Introduction
There are many methods for reliable recognition of frontal face image,
and recently for recognition from profile gait sequences [1]. However, in many practical settings the
subjects to be identified do not conform to these pose and motion limitations. In order
for a recognition method to be able to work under such conditions, it
needs to be view-independent. Furthermore, once a moving subject is observed by
the camera(s), it is appealing to integrate the recognition results
based on multiple modalities, to obtain a more robust recognition
scheme. We are currently developing techniques for view-independent integrated face-gait
recognition. The experiments use an implementation of Image-Based
Visual Hulls (IBVH) system, installed at the MIT AI Lab.
Methodology
An example of typical input to our system is shown in this AVI file.

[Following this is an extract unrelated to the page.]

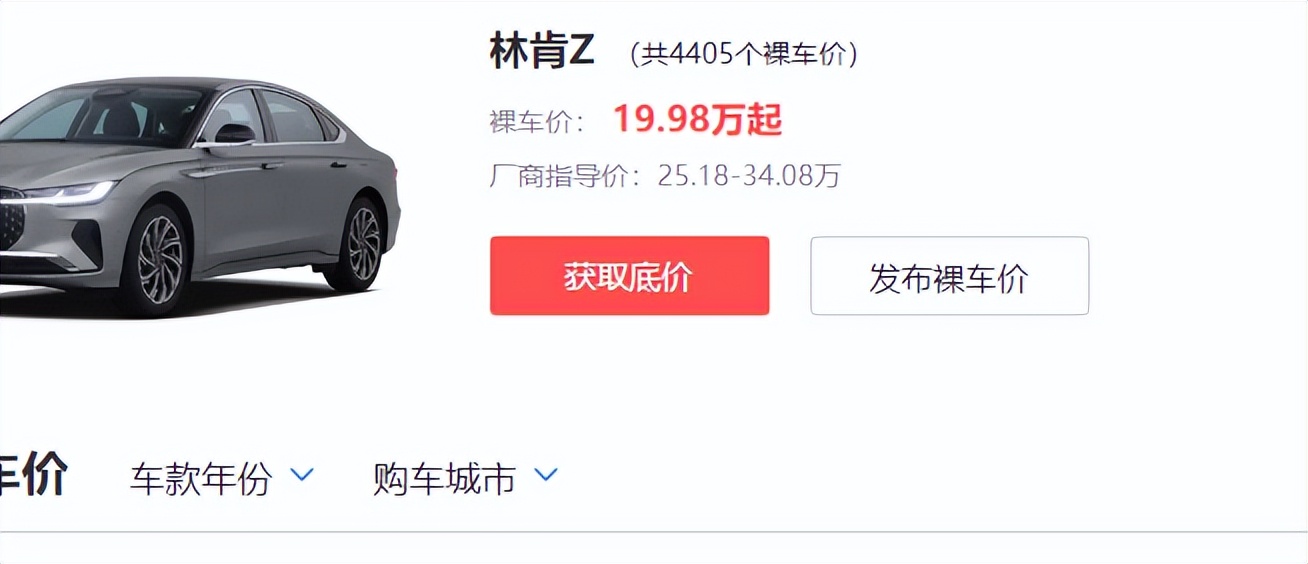
Task: Select the partially visible 车价 section heading
Action: pyautogui.click(x=33, y=475)
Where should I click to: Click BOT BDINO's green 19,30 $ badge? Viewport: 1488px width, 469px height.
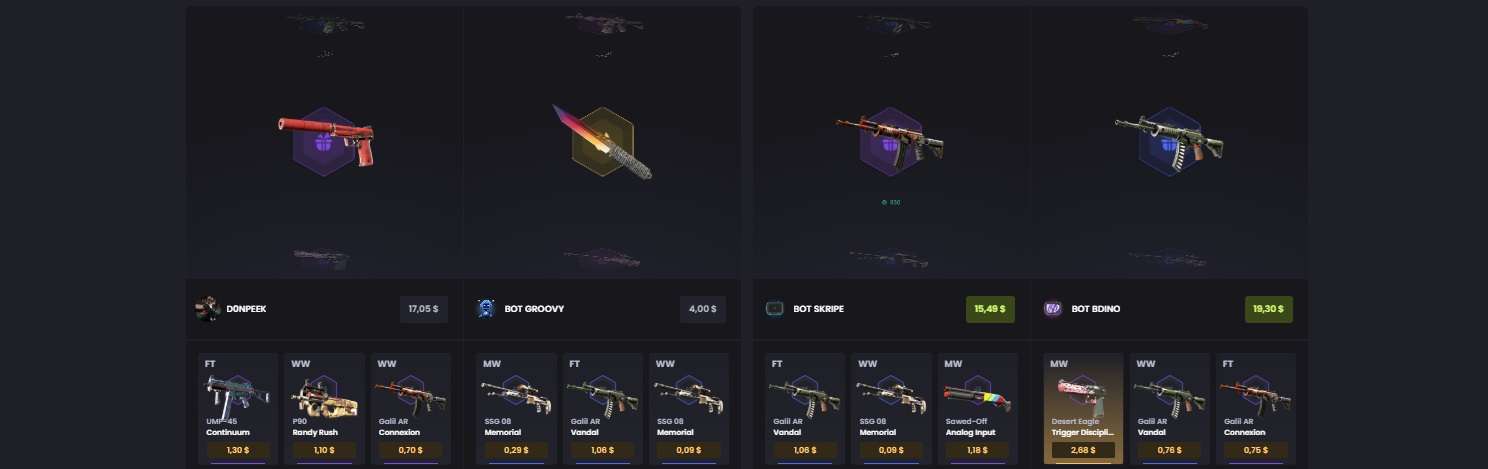(x=1268, y=309)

At times the subject does not face any of the cameras, nor does he have his
profile towards any camera. Having two dynamic cameras, one staying in
front of the subject looking at his face and another staying at a
desired distance looking perpendicular to his motion direction, one
would obtain data which could be fed to view-dependent recognition
methods. We do not have such cameras. However, we have a few (four in
our case) far-placed images, providing information on the 3D structure
of the observed scene and its appearance (texture).
Using IBVH, we can reconstruct the 3D visuall hull of the person. Then, for any desired camera position, we can project this 3D hull on the image plane, and obtain synthetic silhouette of the VH viewd from that viewpoint. Choosing virtual viewpoints so that the viewing direction is perpendicular to the subjects motion vector at the given time, provides synthetic profiles (from both left and right), which can be used for recognition by gait. An example of such profile sequence, corresponding to the input above, is available.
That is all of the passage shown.